Extracted text:
━━━

Your welcome Russ and thank you for the lead. >Kevin

PS: Good luck with your new homers Russ


----------



## Jaye (Mar 13, 2008)

Great news...I do hope the Pigeon recovers OK from the injuries.....


----------



## rackerman (Jul 29, 2009)

*Kevin, Can you post a pic of your new bird... I'd love to see it!!!!*


pattersonk2002 said:


> Your welcome Russ and thank you for the lead. >Kevin
> 
> PS: Good luck with your new homers Russ


----------



## spirit wings (Mar 29, 2008)

pattersonk2002 said:


> OK, I just spoke with Dwain, it turns out that the owner of this bird will be 100 years old this year, last year he decided he could not care for his birds any longer and had an auction. According to Dwain there is no way to trace who won this bird so I may keep her or find a good home for her.
> 
> He stated the bird is from good belgium import stock, I can't remember the name of the breeder but it sounded good. I am not sure if I would have a good match to breed this bird but it will still be hard for me to let her go, she is such a good looking bird. >Kevin


wow, if that guy is or was 100 he had allot of time to breed good birds.. she does look like a keeper!..


----------



## rackerman (Jul 29, 2009)

━━━

Data supplied:
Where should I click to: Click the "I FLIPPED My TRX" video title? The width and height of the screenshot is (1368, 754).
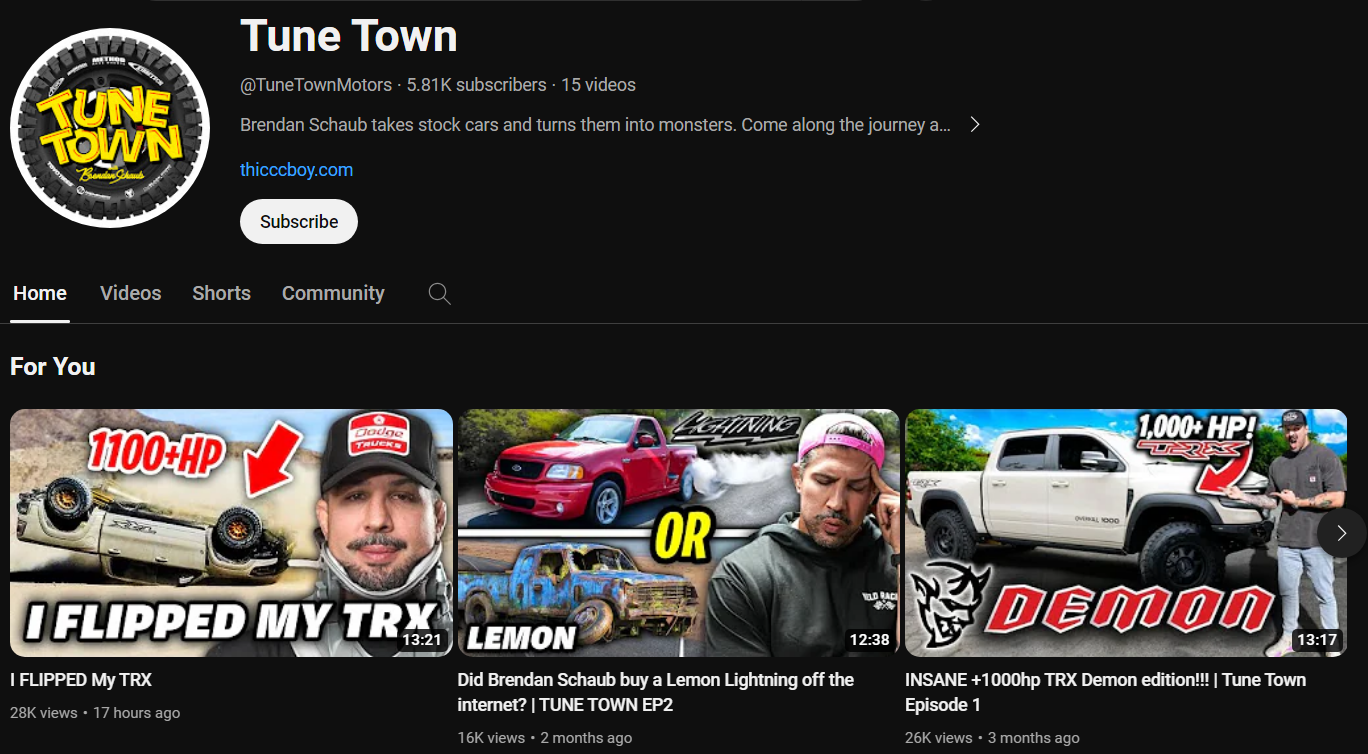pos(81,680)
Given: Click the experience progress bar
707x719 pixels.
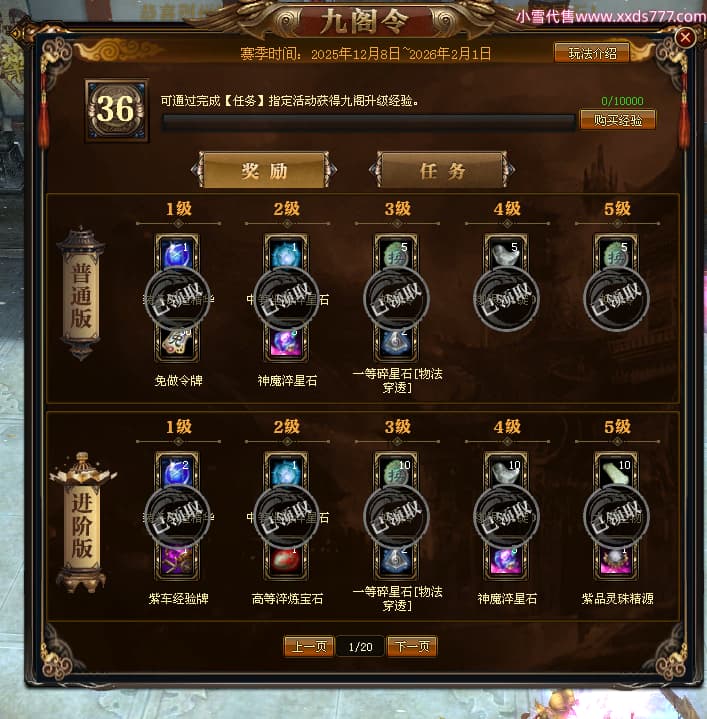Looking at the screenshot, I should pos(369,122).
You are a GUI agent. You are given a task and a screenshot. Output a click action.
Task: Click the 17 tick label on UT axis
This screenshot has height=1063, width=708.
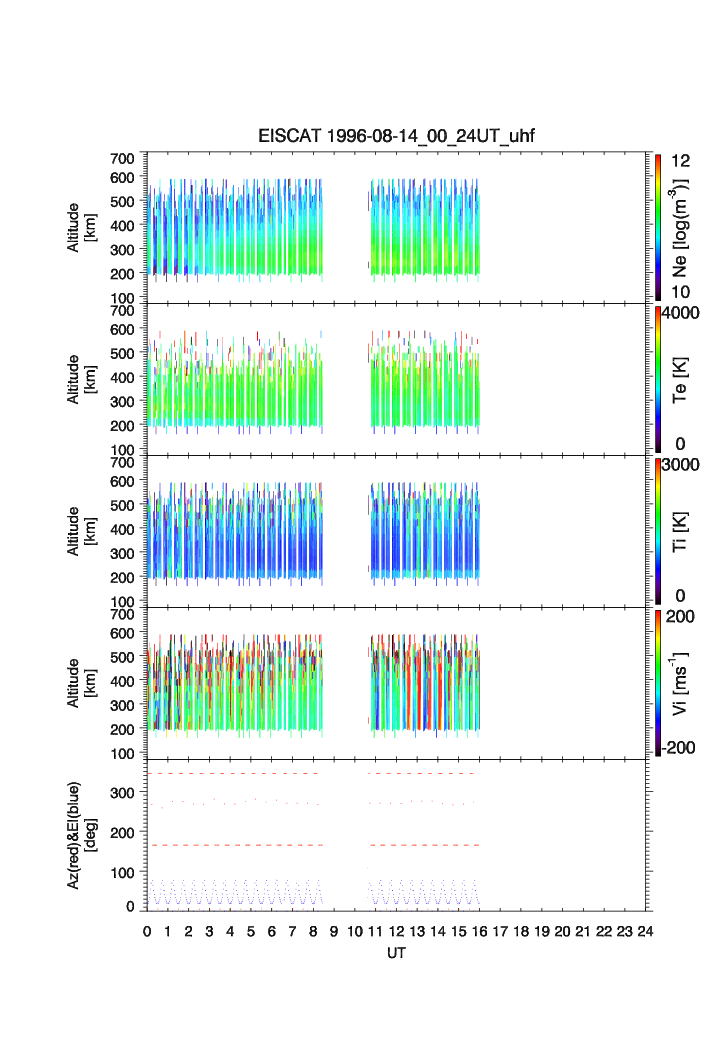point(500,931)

━━━

Work instructions:
**1.** In the pigeon forum thread, how old will the bird's original owner be this year?
**2.** Say whether each statement agrees with the pigeon forum thread, giving yes or no and quoting the deciding words: (a) The bird comes from Belgian import stock. (b) Dwain was able to trace who won the bird at the auction. (c) Kevin remembered the name of the breeder.
**3.** Return, copied without changes, the part of the pigeon forum thread that opens with the words containing "## spirit wings" and closes with "home for her.".

Worked solutions:
**1.** He will be 100 years old.

**2.**
(a) Yes: "He stated the bird is from good belgium import stock"
(b) No: "According to Dwain there is no way to trace who won this bird"
(c) No: "I can't remember the name of the breeder"

**3.**
## spirit wings (Mar 29, 2008)

pattersonk2002 said:


> OK, I just spoke with Dwain, it turns out that the owner of this bird will be 100 years old this year, last year he decided he could not care for his birds any longer and had an auction. According to Dwain there is no way to trace who won this bird so I may keep her or find a good home for her.